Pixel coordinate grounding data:

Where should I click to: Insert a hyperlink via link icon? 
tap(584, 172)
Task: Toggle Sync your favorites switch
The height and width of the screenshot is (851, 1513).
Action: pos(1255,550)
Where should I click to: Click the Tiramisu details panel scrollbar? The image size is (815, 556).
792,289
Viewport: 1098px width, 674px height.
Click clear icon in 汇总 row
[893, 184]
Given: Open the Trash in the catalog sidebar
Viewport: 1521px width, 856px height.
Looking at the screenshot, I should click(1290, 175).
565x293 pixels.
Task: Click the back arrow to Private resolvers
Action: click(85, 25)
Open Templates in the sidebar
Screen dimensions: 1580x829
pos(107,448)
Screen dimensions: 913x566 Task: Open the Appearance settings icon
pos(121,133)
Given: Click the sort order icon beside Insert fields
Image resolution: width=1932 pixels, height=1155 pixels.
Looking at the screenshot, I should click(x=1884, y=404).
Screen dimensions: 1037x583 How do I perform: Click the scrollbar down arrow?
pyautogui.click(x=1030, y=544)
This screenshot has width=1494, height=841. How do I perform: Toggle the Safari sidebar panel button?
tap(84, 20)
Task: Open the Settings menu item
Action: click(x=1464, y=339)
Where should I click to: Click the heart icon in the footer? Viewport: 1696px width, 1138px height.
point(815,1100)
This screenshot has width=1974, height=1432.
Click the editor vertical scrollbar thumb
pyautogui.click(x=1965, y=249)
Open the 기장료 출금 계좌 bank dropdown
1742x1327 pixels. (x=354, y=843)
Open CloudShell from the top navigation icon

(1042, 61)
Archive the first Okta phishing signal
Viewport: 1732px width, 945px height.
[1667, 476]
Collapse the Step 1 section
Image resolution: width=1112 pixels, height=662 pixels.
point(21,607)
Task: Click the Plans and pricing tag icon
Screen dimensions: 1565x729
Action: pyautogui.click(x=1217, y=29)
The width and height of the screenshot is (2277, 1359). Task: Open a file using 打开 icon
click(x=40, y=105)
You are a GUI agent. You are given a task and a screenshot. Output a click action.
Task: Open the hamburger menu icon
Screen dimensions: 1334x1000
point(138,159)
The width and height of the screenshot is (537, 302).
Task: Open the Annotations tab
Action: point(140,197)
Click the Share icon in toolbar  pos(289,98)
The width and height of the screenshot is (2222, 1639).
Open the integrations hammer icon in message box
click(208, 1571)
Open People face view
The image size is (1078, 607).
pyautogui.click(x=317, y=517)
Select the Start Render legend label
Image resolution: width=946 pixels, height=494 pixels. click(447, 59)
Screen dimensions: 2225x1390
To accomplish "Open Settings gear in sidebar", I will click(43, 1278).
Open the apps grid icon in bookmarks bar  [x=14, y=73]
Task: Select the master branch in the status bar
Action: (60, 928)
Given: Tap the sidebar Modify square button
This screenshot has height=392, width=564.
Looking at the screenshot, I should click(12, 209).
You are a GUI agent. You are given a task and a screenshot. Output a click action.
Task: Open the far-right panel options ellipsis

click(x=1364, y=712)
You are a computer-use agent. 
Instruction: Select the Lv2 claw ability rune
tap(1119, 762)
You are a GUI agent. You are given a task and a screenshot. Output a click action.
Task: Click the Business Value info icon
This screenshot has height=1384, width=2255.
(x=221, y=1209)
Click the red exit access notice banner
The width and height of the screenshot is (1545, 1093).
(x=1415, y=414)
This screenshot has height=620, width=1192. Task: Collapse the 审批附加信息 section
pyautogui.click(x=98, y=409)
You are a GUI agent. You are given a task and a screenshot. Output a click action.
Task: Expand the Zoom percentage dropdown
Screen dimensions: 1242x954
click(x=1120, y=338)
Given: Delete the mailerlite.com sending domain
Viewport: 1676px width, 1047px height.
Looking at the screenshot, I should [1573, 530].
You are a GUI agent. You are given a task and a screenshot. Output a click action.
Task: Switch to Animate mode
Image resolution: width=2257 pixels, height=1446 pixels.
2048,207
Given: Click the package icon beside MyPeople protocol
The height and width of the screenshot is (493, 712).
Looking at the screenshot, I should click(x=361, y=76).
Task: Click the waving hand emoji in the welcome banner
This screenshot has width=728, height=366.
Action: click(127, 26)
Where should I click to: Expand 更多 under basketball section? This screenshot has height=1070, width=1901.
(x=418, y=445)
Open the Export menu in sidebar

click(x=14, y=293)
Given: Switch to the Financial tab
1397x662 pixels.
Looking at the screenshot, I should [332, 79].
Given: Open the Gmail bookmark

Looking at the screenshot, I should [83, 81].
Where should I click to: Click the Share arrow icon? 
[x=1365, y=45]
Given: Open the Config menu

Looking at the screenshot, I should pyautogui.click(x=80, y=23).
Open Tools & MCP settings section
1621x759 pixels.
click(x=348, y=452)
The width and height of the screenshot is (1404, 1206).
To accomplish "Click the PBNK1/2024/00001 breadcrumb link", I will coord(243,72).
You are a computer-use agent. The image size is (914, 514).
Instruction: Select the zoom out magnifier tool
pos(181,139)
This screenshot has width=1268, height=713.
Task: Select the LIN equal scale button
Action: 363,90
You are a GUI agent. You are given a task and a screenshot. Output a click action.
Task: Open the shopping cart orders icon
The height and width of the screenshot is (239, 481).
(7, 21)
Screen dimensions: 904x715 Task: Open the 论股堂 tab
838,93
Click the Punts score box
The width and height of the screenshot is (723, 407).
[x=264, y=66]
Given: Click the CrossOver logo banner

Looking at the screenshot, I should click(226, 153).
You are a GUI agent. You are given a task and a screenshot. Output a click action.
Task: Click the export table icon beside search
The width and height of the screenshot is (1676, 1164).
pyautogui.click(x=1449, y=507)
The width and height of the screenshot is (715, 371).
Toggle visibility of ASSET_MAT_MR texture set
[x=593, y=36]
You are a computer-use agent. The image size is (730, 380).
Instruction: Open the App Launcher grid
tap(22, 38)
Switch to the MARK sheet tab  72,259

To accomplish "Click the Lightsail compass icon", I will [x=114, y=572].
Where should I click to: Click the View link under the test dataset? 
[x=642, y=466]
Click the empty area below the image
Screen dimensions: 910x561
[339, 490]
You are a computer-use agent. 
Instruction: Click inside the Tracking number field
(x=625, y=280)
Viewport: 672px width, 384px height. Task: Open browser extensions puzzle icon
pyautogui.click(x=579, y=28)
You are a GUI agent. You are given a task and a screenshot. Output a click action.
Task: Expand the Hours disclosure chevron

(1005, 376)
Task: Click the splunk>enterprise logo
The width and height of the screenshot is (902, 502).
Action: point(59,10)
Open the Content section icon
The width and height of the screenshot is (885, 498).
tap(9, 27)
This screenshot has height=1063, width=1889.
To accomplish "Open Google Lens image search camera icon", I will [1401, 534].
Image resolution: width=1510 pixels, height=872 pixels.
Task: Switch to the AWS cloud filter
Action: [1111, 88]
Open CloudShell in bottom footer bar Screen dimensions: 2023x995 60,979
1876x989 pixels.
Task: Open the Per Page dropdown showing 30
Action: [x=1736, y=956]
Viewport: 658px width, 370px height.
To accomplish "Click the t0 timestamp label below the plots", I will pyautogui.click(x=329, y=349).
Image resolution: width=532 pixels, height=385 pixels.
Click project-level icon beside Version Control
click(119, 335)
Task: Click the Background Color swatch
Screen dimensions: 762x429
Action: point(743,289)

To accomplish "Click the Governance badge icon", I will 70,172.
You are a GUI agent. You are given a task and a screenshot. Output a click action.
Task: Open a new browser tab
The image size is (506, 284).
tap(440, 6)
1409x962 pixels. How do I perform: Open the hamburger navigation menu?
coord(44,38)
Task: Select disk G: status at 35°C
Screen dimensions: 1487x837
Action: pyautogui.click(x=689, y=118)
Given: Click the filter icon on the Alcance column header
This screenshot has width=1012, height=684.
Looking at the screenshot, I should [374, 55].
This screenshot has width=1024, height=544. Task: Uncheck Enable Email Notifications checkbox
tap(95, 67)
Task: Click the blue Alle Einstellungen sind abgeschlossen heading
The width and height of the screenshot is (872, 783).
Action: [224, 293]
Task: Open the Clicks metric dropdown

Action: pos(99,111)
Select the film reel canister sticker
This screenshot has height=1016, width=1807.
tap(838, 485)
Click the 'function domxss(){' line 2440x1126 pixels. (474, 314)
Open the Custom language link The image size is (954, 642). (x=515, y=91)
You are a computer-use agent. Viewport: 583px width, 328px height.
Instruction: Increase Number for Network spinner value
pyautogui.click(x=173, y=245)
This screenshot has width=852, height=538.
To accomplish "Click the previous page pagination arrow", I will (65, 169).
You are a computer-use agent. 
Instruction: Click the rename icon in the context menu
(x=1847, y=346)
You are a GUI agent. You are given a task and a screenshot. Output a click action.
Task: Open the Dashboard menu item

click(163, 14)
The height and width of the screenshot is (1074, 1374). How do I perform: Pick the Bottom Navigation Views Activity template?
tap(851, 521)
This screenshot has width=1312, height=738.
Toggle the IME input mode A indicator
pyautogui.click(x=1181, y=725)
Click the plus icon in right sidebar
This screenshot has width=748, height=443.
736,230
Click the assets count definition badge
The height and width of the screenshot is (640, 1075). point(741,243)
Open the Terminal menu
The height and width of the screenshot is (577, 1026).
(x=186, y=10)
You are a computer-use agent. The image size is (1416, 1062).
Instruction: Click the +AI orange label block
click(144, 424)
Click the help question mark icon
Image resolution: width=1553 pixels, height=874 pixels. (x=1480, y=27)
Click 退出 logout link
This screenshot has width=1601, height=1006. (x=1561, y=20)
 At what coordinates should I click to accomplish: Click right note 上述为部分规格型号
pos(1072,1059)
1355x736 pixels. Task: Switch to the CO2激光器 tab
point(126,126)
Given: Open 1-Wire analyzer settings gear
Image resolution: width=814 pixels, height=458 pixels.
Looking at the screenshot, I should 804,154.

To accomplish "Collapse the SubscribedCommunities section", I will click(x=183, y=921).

_WHAT THE EXERCISE ASKS_: Read the entries and pick out all lines that include the word "computer".

_TASK RESPONSE_:
You are a computer-use agent. 
You are a computer-use agent. The image size is (914, 514).
You are a computer-use agent. The image size is (730, 380).
You are a computer-use agent. 
You are a computer-use agent. Viewport: 583px width, 328px height.
You are a computer-use agent. 
You are a computer-use agent. The image size is (1416, 1062).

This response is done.